Além das medidas relacionadas a diminuição do uso do transporte público, a maioria das escolas e universidades suspenderam suas aulas presenciais como medida preventiva a não aglomeração de pessoas em um mesmo espaço.

De início, houve certa resistência por parte de algumas instituições privadas sobre a suspensão das aulas, como os casos da PUC SP, FMU e Univove, nos quais foram necessárias movimentações por parte dos estudantes para que as mesmas fossem suspensas, como abaixo assinados (mais de 3 mil estudantes assinaram na PUC-SP, por exemplo) e ofícios dirigidos às reitorias.

Após a conquista da suspensão das aulas, surge o debate central sobre a continuidade do semestre, muitos estudantes se questionam quanto a necessidade se serem encontradas formas para continuar estudando durante a quarentena.

O Comitê Operativo de Emergências do MEC, criado para mitigar os efeitos do coronavírus no ambiente acadêmico, deliberou que serão permitidas alterações no calendário escolar (como antecipações das férias), além da flexibilização das disciplinas presenciais para serem ministradas em EAD.

Ainda que de uma forma muito amadora por parte de algumas IEs, a segunda opção tem sido amplamente adotada e essa decisão tem gerado grandes debates sobre a qualidade do ensino e a cobrança integral das mensalidades, já que os cursos presenciais (geralmente mais caros) não estariam sendo ofertados em suas condições ideais.

Sabemos que os cursos em EAD são taxados de forma mais barata em relação aos presenciais e que uma parcela dos estudantes não tem acesso a computadores, internet e/ou plataformas de ensino EAD fora do ambiente das faculdades e universidades e escolhem fazer cursos presenciais por isso. Além disso, muitos gastos das IEs vão ser reduzidos, como gastos com energia, água e manutenção do espaço, por não estarem havendo atividades presenciais.

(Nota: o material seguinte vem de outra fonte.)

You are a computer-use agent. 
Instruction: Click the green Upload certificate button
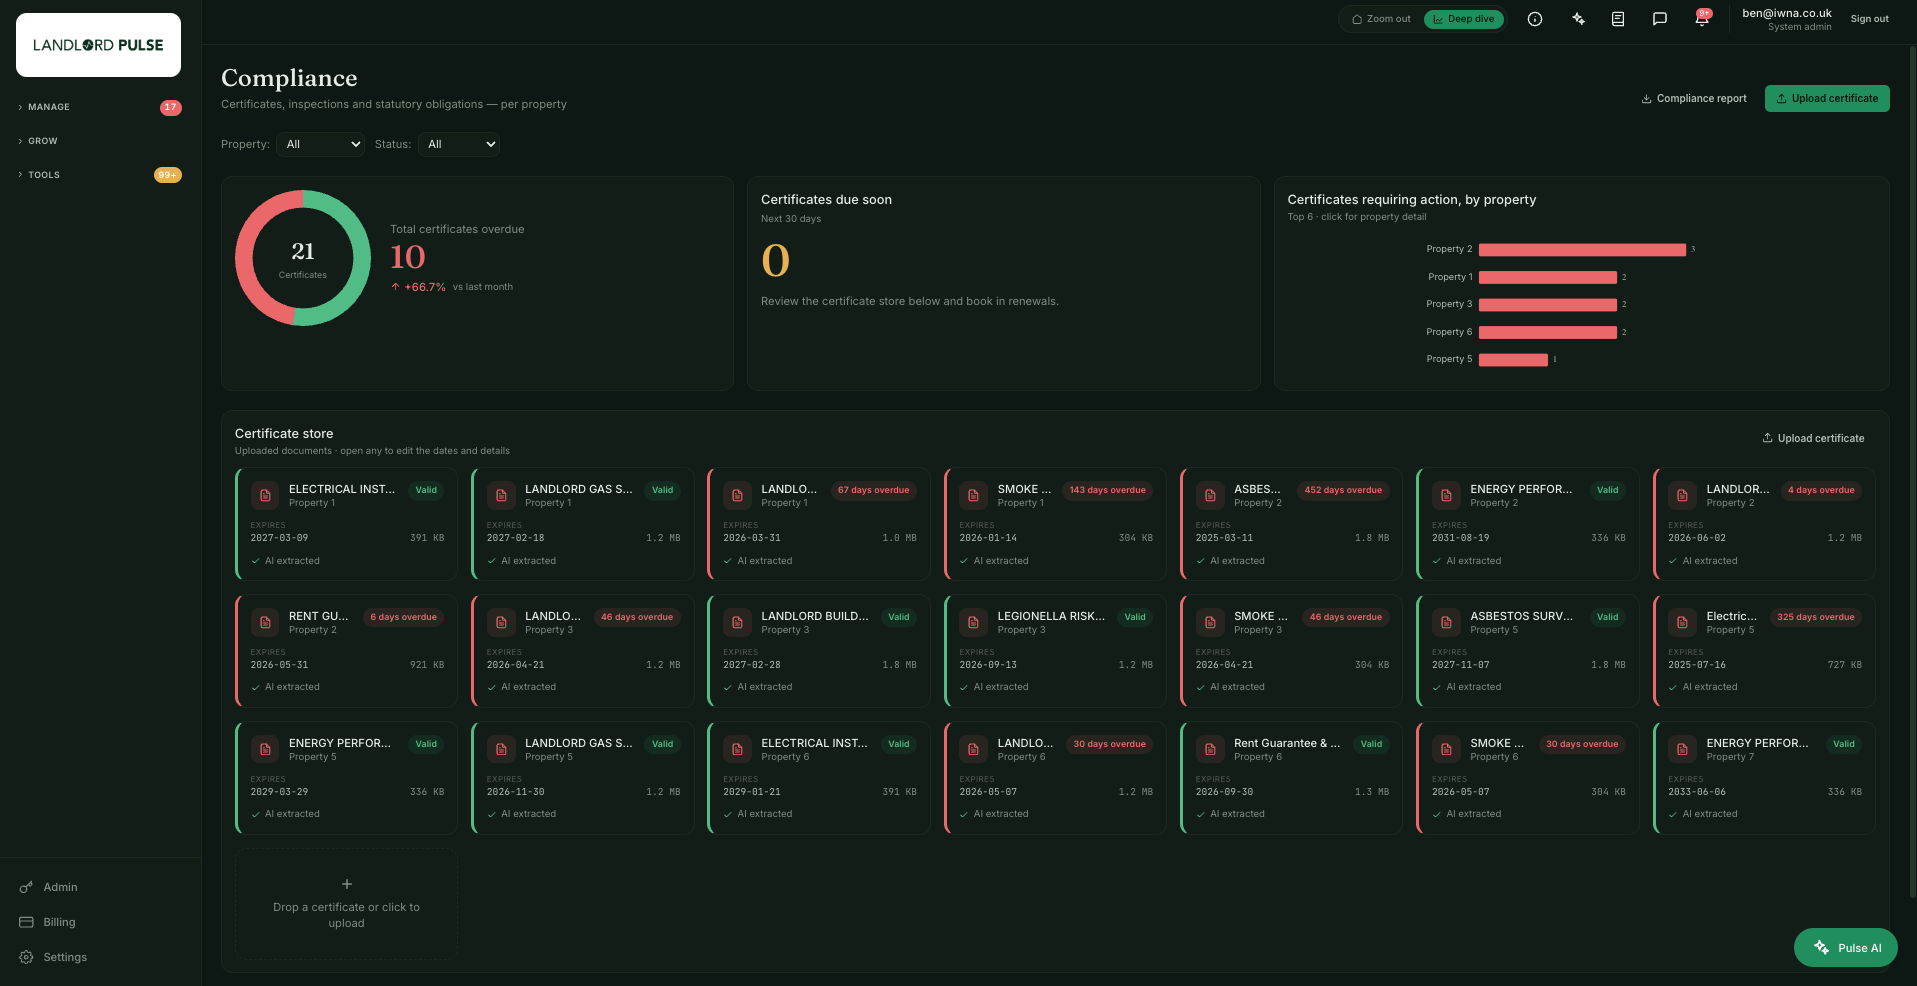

Propomos que as instituições de ensino que flexibilizarem seus cursos presenciais para EAD:

– Não reprovem os estudantes por falta;

– Divulguem amplamente e disponibilizem formas para que os estudantes possam continuar seus estudos;

– Incluam mais de uma opção de verificação de notas, além de trabalhos para a complementares;

– Ofereçam formas de reposição das aulas e/avaliações;

– Não alterem o Coeficiente de Rendimento (CR) com base nas notas do semestre de 2020;

– Equiparem o valor dos cursos presenciais aos cursos em EAD, onde assim houver; e nas universidades que não contam com sistema EAD, promovam descontos proporcionais a diminuição das despesas das IEs;

– Garantia de impressão e resgate de documentos;

– Garantia de trancamento do semestre sem taxação, dado que o estudante não poderá cursá-lo por motivo de força maior.